Autrement, et plus grave, Anatole France écrivait :
« Il ne faut pas juger ce poète comme on juge un homme raisonnable. Il a des idées que nous n’avons pas, parce qu’il est à la fois beaucoup plus et beaucoup moins que nous. Il est inconscient, et c’est un poète comme il ne s’en rencontre pas un par siècle… Il est fou, dites-vous ; je le crois bien. Et si je doutais qu’il le fût, je déchirerais les pages que je viens d’écrire. Certes, il est fou. Mais prenez garde que ce pauvre insensé a créé un art nouveau et qu’il y a quelque chance qu’on dise un jour de lui ce qu’on dit aujourd’hui de François Villon, auquel il faut bien le comparer : C’était le meilleur poète de son temps. »

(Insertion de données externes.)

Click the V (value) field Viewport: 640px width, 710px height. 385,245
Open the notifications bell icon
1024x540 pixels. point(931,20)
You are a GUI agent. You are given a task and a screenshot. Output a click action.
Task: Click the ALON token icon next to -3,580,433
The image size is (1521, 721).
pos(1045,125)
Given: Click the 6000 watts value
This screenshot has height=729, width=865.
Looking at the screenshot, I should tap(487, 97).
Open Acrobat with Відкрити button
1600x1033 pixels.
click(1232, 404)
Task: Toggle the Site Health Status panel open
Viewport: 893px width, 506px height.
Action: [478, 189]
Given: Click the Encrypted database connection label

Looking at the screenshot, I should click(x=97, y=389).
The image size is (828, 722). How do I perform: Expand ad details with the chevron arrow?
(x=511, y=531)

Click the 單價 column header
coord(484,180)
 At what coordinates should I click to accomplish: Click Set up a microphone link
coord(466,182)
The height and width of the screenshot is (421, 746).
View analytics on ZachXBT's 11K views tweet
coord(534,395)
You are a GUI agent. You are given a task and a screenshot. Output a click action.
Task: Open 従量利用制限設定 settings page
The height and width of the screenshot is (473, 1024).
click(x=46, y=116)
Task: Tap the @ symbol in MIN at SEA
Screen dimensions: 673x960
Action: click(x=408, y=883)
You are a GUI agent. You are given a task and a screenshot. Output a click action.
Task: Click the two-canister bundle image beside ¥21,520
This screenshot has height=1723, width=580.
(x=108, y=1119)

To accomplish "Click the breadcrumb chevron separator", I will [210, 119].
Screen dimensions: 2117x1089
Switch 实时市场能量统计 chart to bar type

Jules Lemaître insiste sur la comparaison : « Paul Verlaine ressemble à François Villon, par son esprit et par sa vie, autant que cela est possible et permis de notre temps. Il a de Villon la vie pécheresse (si nous l’en croyons), le cœur tendre, l’âme candide. Que dis-je ? Dans les instants où il est un grand poète, Verlaine me paraît plus spontané, plus ignorant, plus intact de toute discipline, que son frère du XVe siècle… La vingtième partie à peu près des vers qu’il a écrits sont des petits diamants de poésie naturelle, comme involontaire, ni classique, ni romantique, ni parnassienne, ni autre chose ; je dirais presque de poésie anti-littéraire. Il a fait d’adorables petites chansons, et les seuls beaux vers catholiques qui aient été écrits de notre temps. »
D’Émile Zola, c’est un mot d’enthousiasme : « Ah ! certes, si la poésie n’est que la source naturelle qui coule d’une âme, si elle n’est qu’une musique, qu’une plainte ou qu’un sourire, si elle est la libre fantaisie vagabonde d’un pauvre être qui jouit et pleure, qui pèche et se repent, Verlaine est le poète le plus admirable de cette fin de siècle ! »
Pauvreté, poésie, sont les deux termes par lesquels tous ces jugements se résument volontiers ; ils sont de plus énoncés avec une sympathie qui semble naître d’elle-même, toujours pareille chez les plus divers littérateurs : Si la fortune jamais ne visita Pauvre Lélian, l’estime de ses contemporains lui fut d’ordinaire plus fidèle. Il suffit, après ces quelques phrases de ceux qui furent de la génération de Verlaine, de citer aussi le vote de la jeunesse qui, en août 1894, par 77 voix sur 189 réponses à la question : « Quel est celui qui, dans la gloire ainsi que dans le respect des jeunes, va remplacer Leconte de Lisle ? » – proclama Paul Verlaine.